Aim of the exercise: Reproduce the records from the beginning through the line containing "click(165, 458)", with the requests kept in place and each coordinate in the answers offset by -98.

— start The data —

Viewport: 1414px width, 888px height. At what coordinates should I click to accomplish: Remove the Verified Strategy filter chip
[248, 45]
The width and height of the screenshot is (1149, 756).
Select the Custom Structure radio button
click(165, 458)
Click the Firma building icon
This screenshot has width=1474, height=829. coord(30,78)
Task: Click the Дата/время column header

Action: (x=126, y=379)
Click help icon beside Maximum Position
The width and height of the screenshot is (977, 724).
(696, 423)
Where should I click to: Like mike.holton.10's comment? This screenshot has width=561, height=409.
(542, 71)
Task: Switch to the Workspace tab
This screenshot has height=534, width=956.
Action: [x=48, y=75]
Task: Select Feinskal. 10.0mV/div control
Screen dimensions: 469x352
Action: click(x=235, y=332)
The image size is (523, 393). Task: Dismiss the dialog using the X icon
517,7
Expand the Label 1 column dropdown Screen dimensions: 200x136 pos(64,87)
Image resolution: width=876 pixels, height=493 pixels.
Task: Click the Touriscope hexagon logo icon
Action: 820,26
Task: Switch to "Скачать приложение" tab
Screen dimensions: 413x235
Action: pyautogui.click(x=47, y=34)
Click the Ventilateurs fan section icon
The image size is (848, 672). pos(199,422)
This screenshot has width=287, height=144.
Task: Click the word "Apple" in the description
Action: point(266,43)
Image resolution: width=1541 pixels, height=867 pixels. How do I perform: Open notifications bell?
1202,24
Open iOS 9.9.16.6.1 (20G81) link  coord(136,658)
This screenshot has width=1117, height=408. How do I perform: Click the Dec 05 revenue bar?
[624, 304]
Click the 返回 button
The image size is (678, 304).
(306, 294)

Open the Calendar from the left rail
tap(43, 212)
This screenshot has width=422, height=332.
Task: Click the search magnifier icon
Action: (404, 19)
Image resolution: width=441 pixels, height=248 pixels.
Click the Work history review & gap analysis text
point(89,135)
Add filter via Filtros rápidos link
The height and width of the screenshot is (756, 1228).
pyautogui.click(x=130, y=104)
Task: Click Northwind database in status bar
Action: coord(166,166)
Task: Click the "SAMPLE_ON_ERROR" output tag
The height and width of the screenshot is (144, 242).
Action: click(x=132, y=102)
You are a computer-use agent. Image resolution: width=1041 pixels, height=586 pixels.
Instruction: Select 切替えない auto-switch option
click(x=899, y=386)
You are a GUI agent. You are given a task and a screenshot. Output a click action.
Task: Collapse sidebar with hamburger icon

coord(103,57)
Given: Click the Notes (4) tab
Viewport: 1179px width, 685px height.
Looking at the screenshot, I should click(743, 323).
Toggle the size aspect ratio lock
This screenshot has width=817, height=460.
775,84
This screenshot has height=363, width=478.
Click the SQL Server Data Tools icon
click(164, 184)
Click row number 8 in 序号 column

— end The data —

The completed task:
Viewport: 1414px width, 888px height. At what coordinates should I click to accomplish: Remove the Verified Strategy filter chip
[150, -53]
The width and height of the screenshot is (1149, 756).
Select the Custom Structure radio button
click(67, 360)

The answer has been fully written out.